Jim Whitney Economics 131

Trade under domestic monopoly conditions

Suppose the following depicts domestic demand and cost conditions for cassette players:

Part 1: Pretrade (autarky) situation:
                                               Price   Output
    pc: for a perfectly competitive industry:  $ 80     240
    m: for a monopoly industry:                 112    144

    --Use an "A" to denote the deadweight loss which results from a monopoly.

Part 2: Free trade situation (for a small country):

    Hypothetical world price of cassette players (given in class): ______
    --In your diagram:
        --depict your free trade quantity produced, consumed and traded.
        --use a "B" to denote your gains from trade if the industry had been perfectly competitive before trade.

Now consider instead the monopoly situation.
    --Use "///" to shade the combined pretrade consumer and producer surplus.
    --Use "\\\" to shade the combined free trade consumer and producer surplus.
    --Use a bold outline to inducate the change in national welfare which results from free trade.

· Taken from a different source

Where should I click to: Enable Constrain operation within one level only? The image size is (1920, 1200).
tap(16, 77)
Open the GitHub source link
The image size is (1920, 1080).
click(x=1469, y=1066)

    --Comparing your monopolistic pretrade situation and your free trade situation, decide whether each of the following is true or false:
    ___ (1) Domestic consumption rises with free trade.
    ___ (2) Domestic production rises with free trade.
    ___ (3) The country imports cassette recorders with free trade.
    ___ (4) The overall gains from trade are larger than they would have been if the industry had been perfectly competitive before trade.